There remains a compelling need for the development of nonsurgical sterilizing agents to expand the fertility management options for both domestic and feral animal species. We hypothesize that an efficacious sterilization approach would be to selectively ablate nonrenewable cell types that are essential for reproduction, such as the undifferentiated gonocytes within the embryonic gonad. Here, we report a novel strategy to achieve this goal centered on the use of a chemically modified M13 bacteriophage to effect the targeted delivery of menadione, a redox-cycling naphthoquinone, to mouse gonocytes. Panning of the M13 random peptide 'phage display library proved effective in the isolation of gonocyte-specific targeting clones. One such clone was modified via N-Succinimidyl-S-acetylthioacetate (SATA) linkage to the N-terminus of the major PVIII capsid protein. Subsequent deacetylation of the SATA was undertaken to expose a thiol group capable of reacting with menadione through Michael addition. This chemical modification was confirmed using UV spectrophotometry. In proof-of-concept experiments we applied the modified 'phage to primary cultures of fetal germ cells and induced, an approximately, 60% reduction in the viability of the target cell population. These studies pave the way for in vivo application of chemically modified M13 bacteriophage in order to achieve the selective ablation of nonrenewable cell types in the reproductive system, thereby providing a novel nonsurgical approach the regulation of fertility in target species.
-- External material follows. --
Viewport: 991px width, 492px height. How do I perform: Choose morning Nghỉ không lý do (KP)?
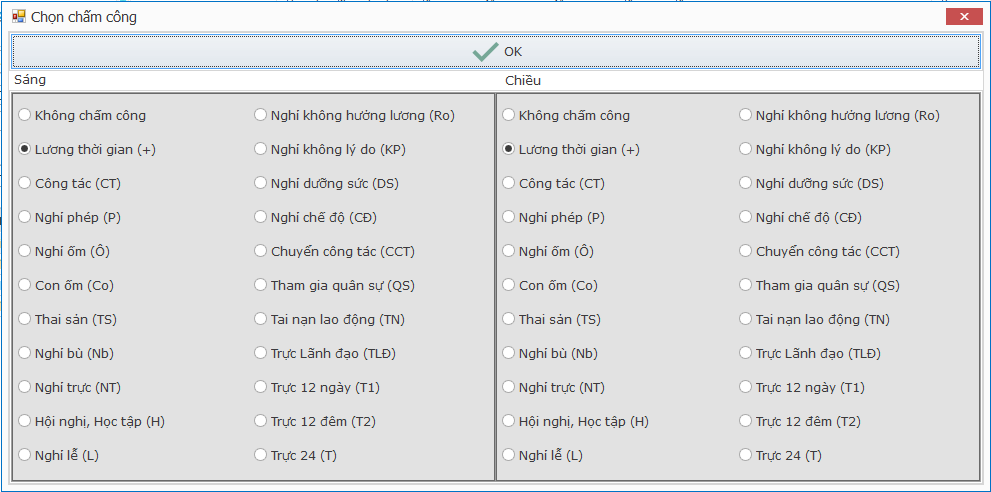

Nanobody-shell functionalized thermosensitive core-crosslinked polymeric micelles for active drug targeting
J Control Release 2011 Apr 30;151(2):183-92.PMID:21262289DOI:10.1016/j.jconrel.2011.01.015.
The aim of this study was to develop poly(ethylene glycol)-b-poly[N-(2-hydroxypropyl) methacrylamide-lactate] (mPEG-b-p(HPMAm-Lac(n))) core-crosslinked thermosensitive biodegradable polymeric micelles suitable for active tumor targeting, by coupling the anti-EGFR (epidermal growth factor receptor) EGa1 nanobody to their surface. To this end, PEG was functionalized with N-succinimidyl 3-(2-pyridyldithio)-propionate (SPDP) to yield a PDP-PEG-b-p(HPMAm-Lac(n)) block copolymer. Micelles composed of 80% mPEG-b-p(HPMAm-Lac(n)) and 20% PDP-PEG-b-p(HPMAm-Lac(n)) were prepared and lysozyme (as a model protein) was modified with N-Succinimidyl-S-acetylthioacetate, deprotected with hydroxylamine hydrochloride and subsequently coupled to the micellar surface. The micellar conjugates were characterized using SDS-PAGE and gel permeation chromatography (GPC). Using the knowledge obtained with lysozyme conjugation, the EGa1 nanobody was coupled to mPEG/PDP-PEG micelles and the conjugation was successful as demonstrated by western blot and dot blot analysis. Rhodamine labeled EGa1-micelles showed substantially higher binding as well as uptake by EGFR over-expressing cancer cells (A431 and UM-SCC-14C) than untargeted rhodamine labeled micelles. Interestingly, no binding of the nanobody micelles was observed to EGFR negative cells (3T3) as well as to14C cells in the presence of an excess of free nanobody. This demonstrates that the binding of the nanobody micelles is indeed by interaction with the EGF receptor. In conclusion, EGa1 decorated (mPEG/PDP-PEG)-b-(pHPMAm-Lac(n)) polymeric micelles are highly promising systems for active drug targeting.